Aurelia malu terhadap apa yang dilakukannya. Ia terlalu menuruti hawa napsu yang justru membuatnya terjerumus ke hal buruk. Jika saja kemarin bisa menahan napsu, ia tak akan mengalami kejadian ini. Tidak, bukan hanya itu. Jika saja ia tak mengenal Axel, sudah dipastikan hidupnya akan tenang. Tapi, apa daya, cinta sudah membutakannya, dan kini Aurelia harus siap menanggung seluruh konsekuensi yang ada.

Kemarin, Evan menelepon Aurelia. Gadis itu terus menangis, memohon ampun pada sang papa untuk memaafkannya. Di seberang sana, ia yakin pria itu sangat tercabik hatinya, melihat kelakuan putrinya yang mengecewakan. Aurelia tak hentinya menangis, dan kala itu Melinda yang tak sengaja melewati kamar Aurelia dan mendengar obrolan putri dan suaminya itu, memilih diam.

Suasana rumah sudah tidak nyaman bagi Aurelia, namun gadis itu tak punya pilihan lain, selain tetap berusaha menunjukkan jika dirinya benar-benar menyesal atas perbuatannya dan mengambil hati sang mama untuk mau kembali bicara dengannya lagi.

Aurelia menutup novelnya saat mendengar suara televisi dinyalakan. Jantungnya berdebar tak keruan, ia mengumpulkan keberanian untuk menemui sang mama. Ia bangkit dan melangkah dengan pelan, saat tangannya membuka kenop pintu, jantungnya terasa mau copot. Padahal dulu semudah itu jika ingin bicara dengan sang mama, tapi sekarang jeda itu semakin terasa, membuat keduanya terasa asing.

Aurelia menatap Melinda yang sedang menonton televisi dengan sorot datar. Sedetik kemudian, keduanya saling bertukar pandang.
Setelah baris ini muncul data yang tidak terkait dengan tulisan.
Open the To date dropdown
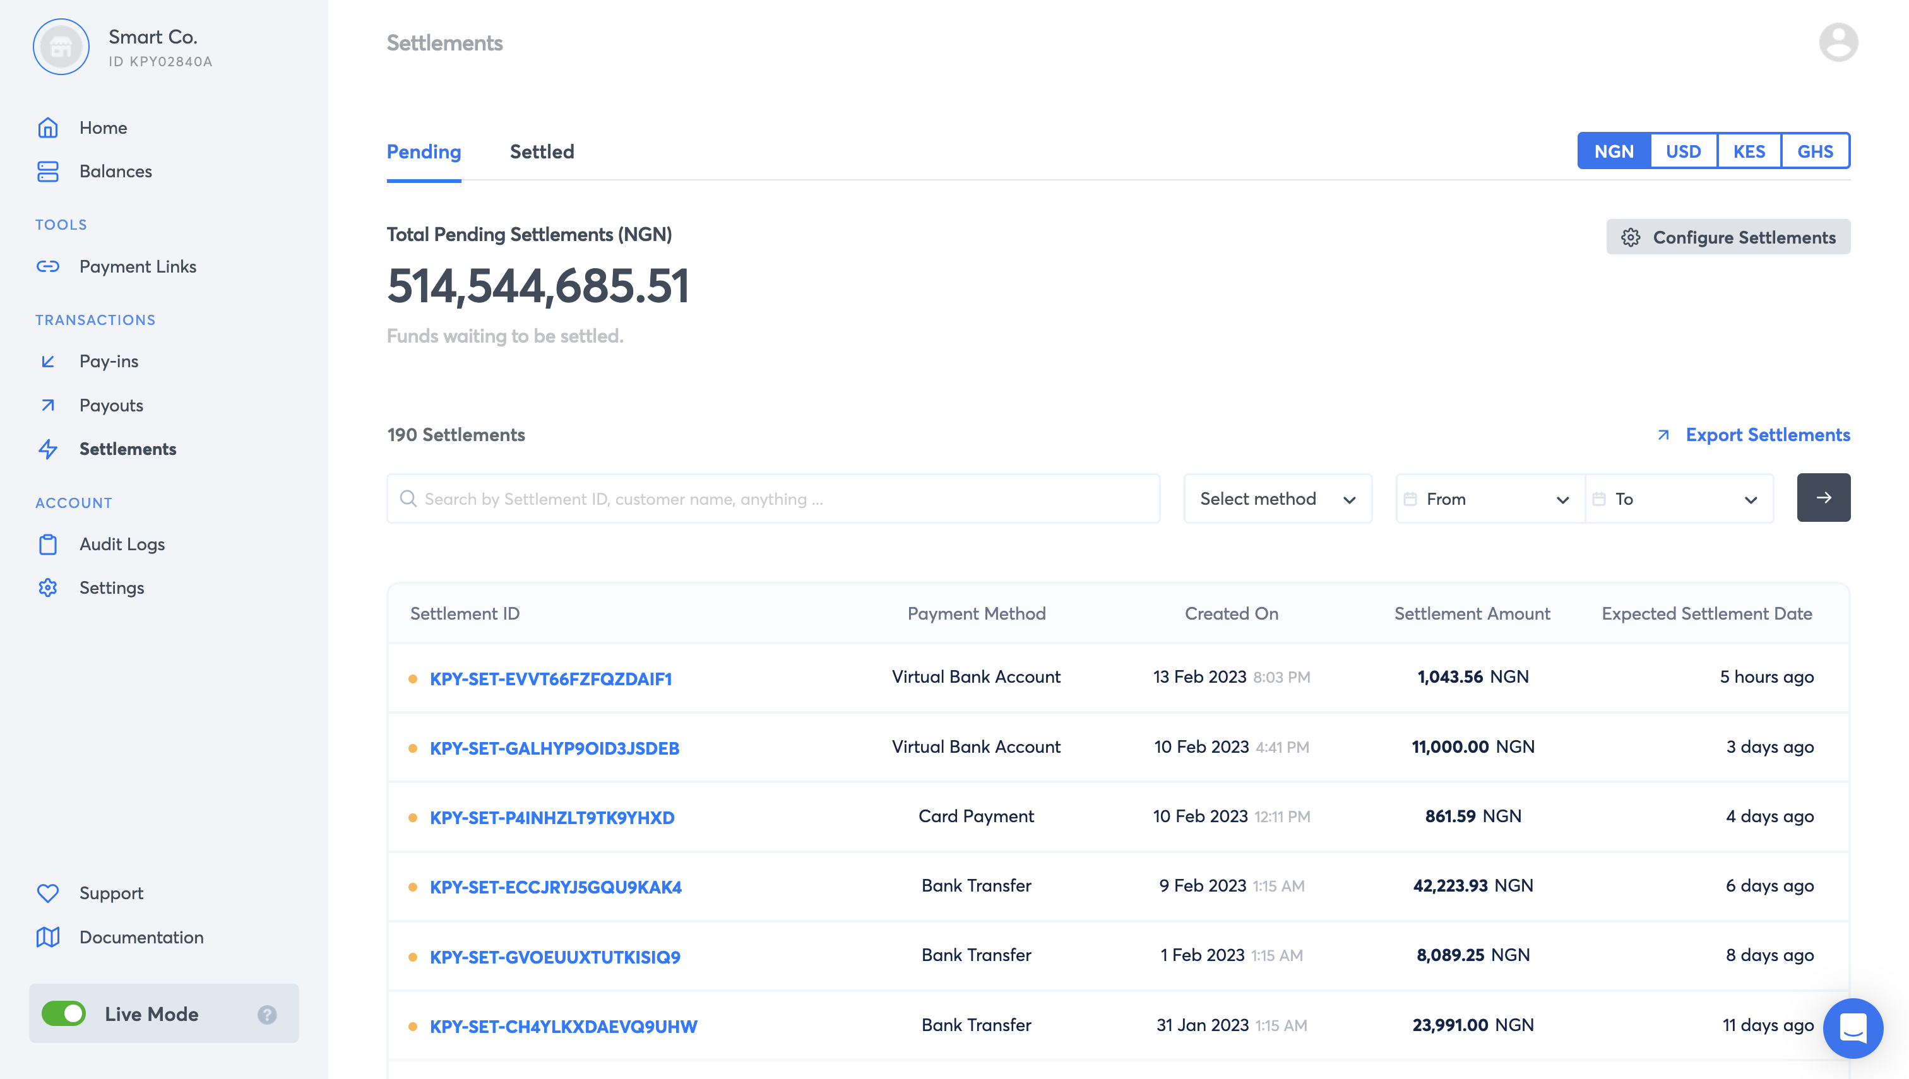 [x=1678, y=499]

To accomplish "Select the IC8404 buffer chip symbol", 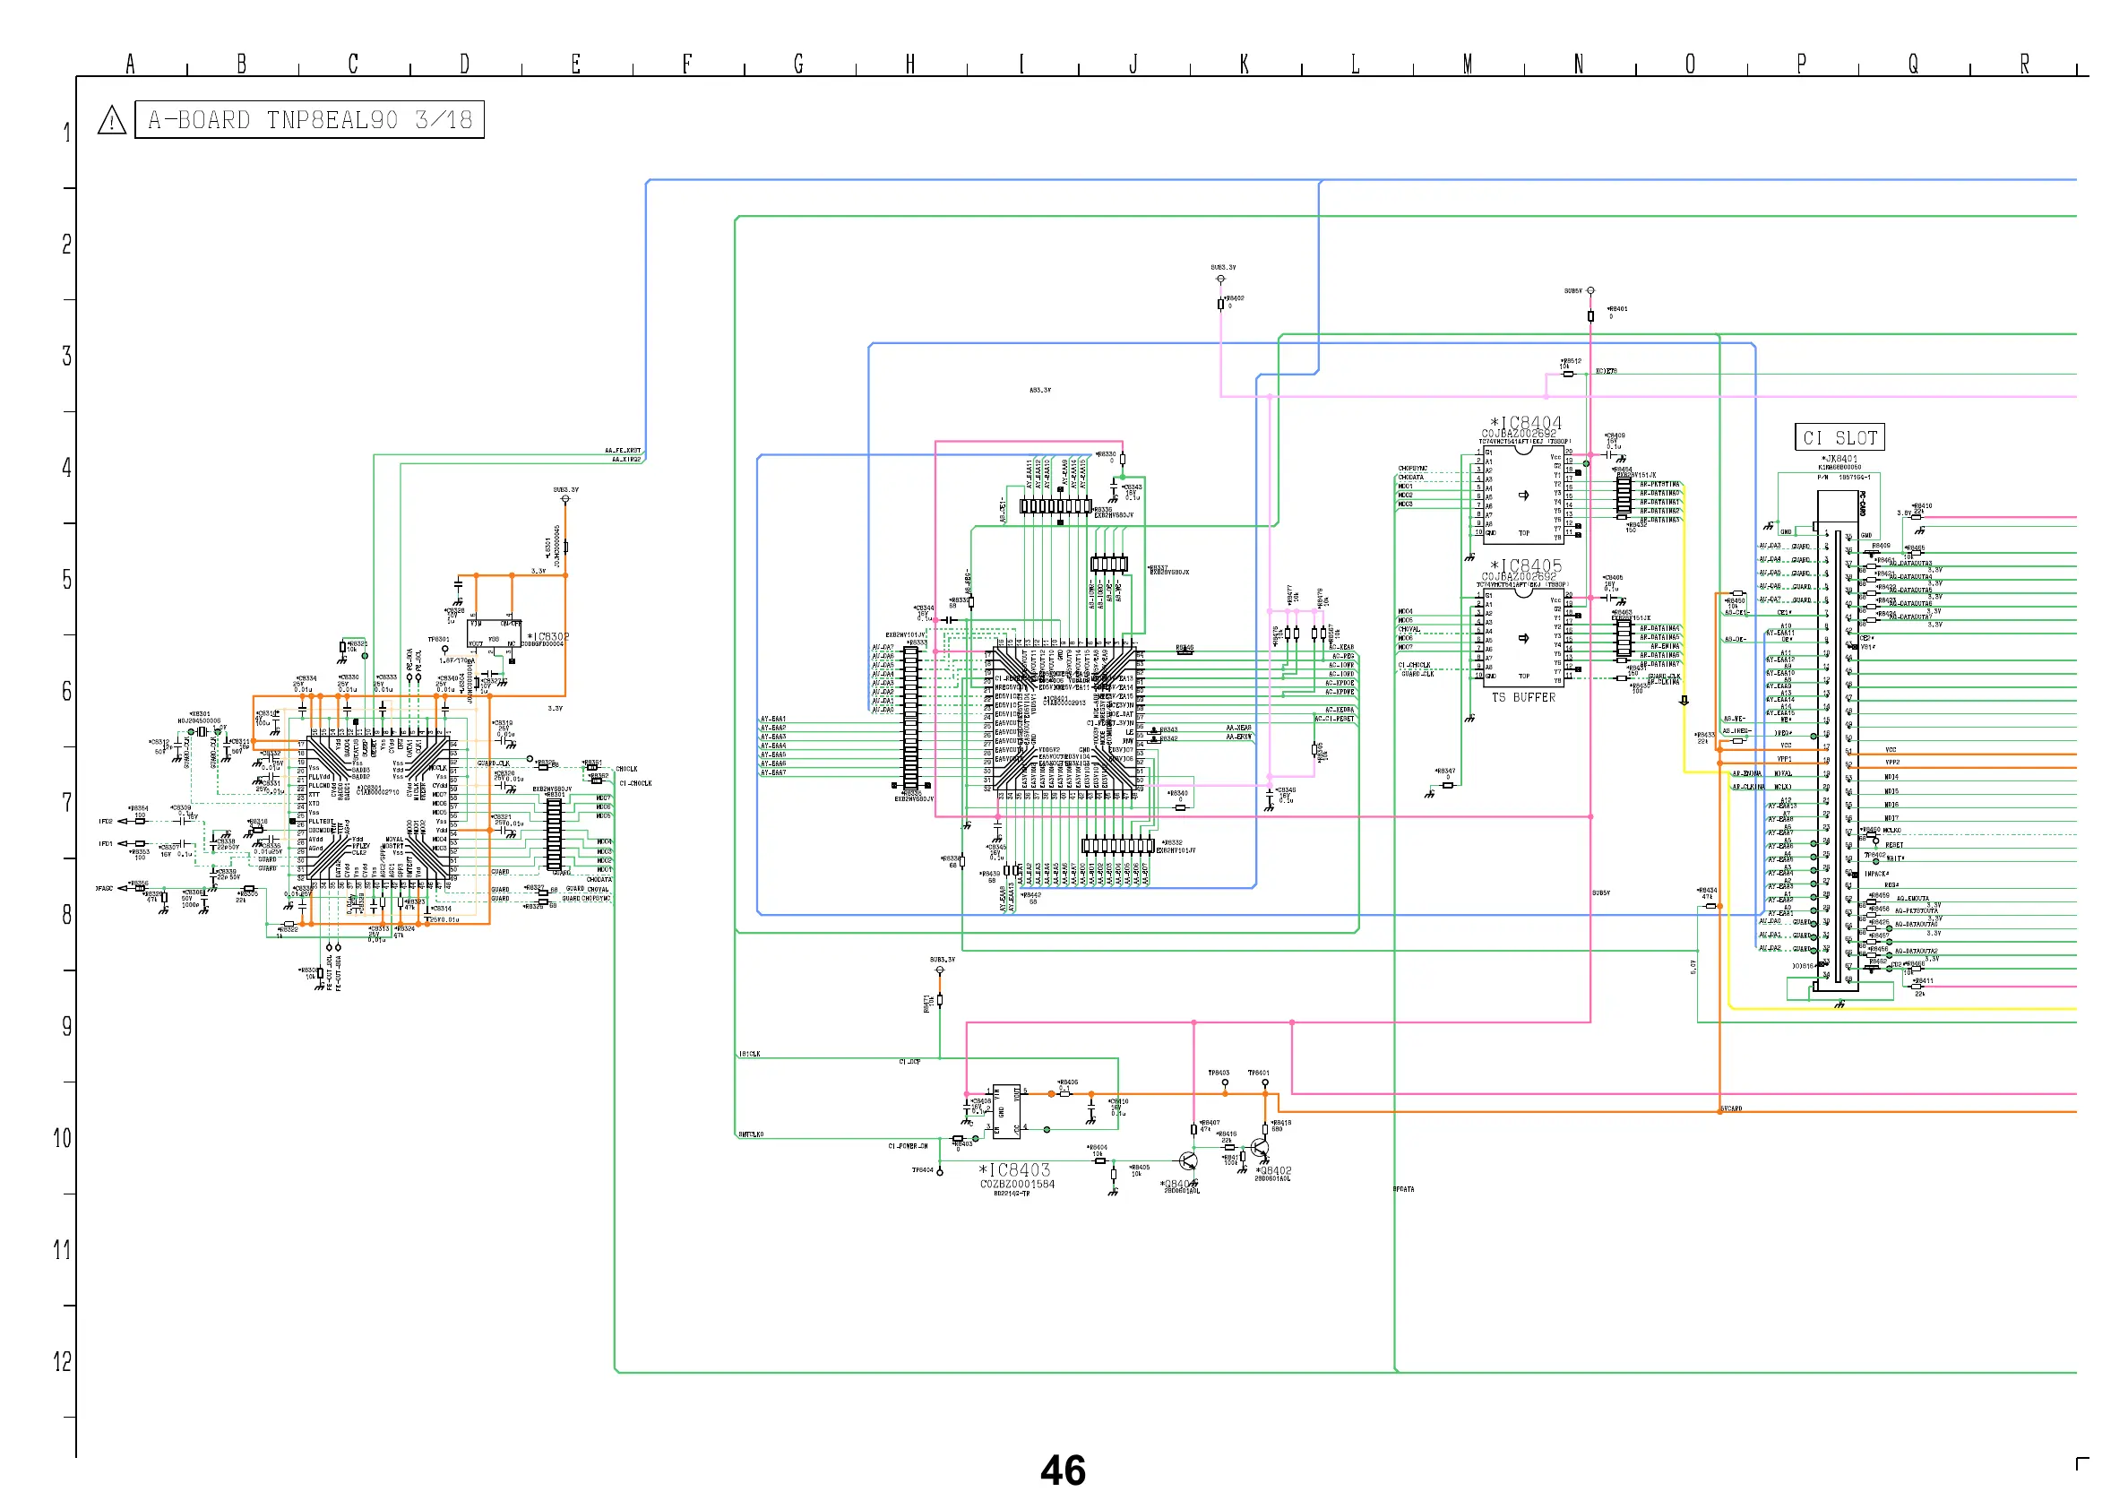I will pos(1522,494).
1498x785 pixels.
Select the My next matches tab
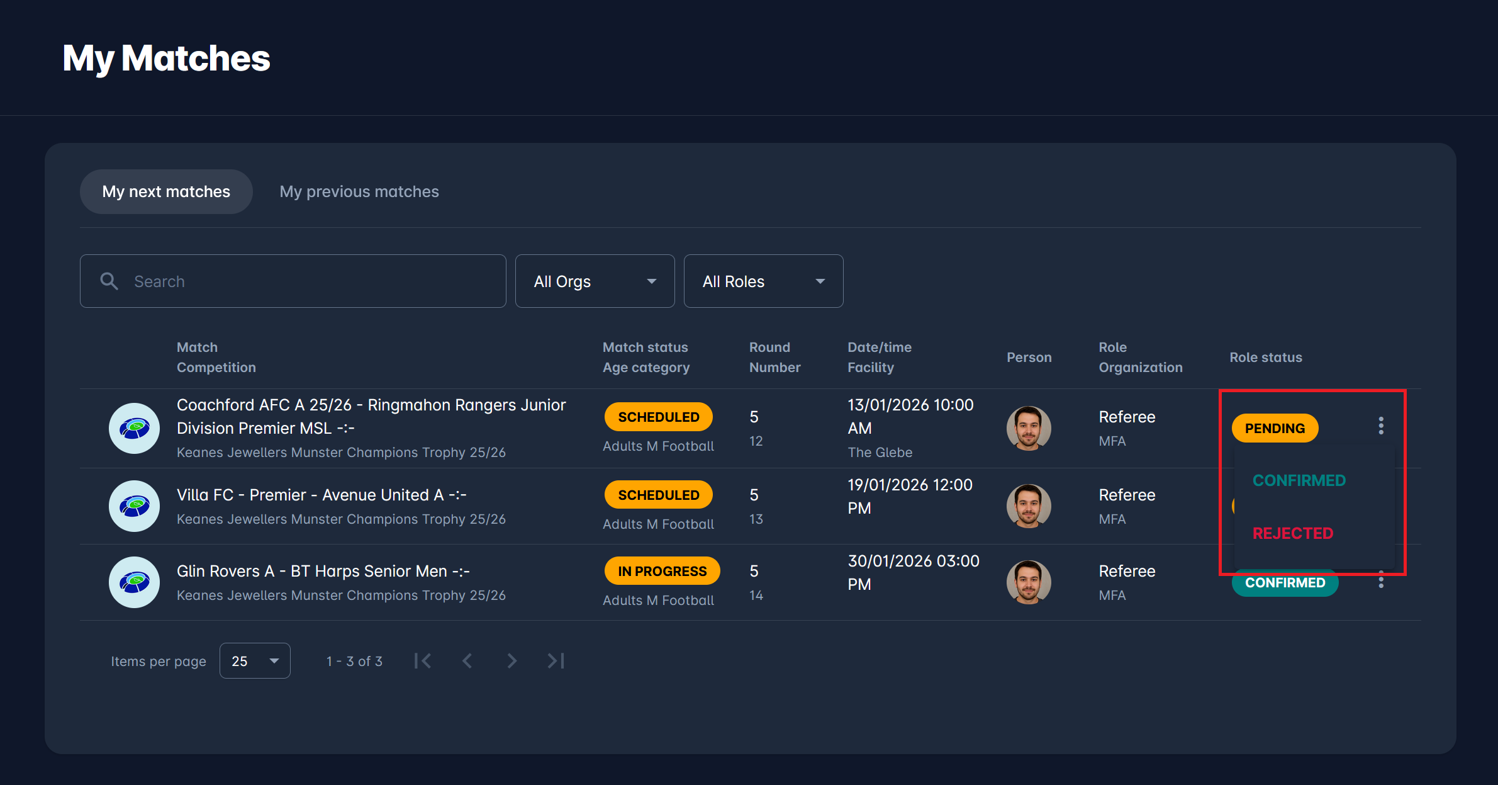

Aurelia dapat merasakan aura kebencian di mata mamanya. Ia menghela napas dalam-dalam, kemudian menghampiri Melinda dan duduk di sebelahnya. "Ma?"

Melinda diam, tak berniat sedikit pun untuk menoleh menatap sang anak. Baju daster panjang itu terlihat kumal, seakan wanita itu memang jarang memerhatikan fashion. Terbukti, uang bulanan Evan hampir seluruhnya ditabung, dan sisanya untuk kebutuhan sehari-hari.

"Ma, Aurel—" Aurelia belum sempat melanjutkan ucapannya, Melinda sudah lebih dulu bangkit dan meninggalkannya. Wanita itu memilih masuk kamar, membiarkan televisi dalam keadaan menyala.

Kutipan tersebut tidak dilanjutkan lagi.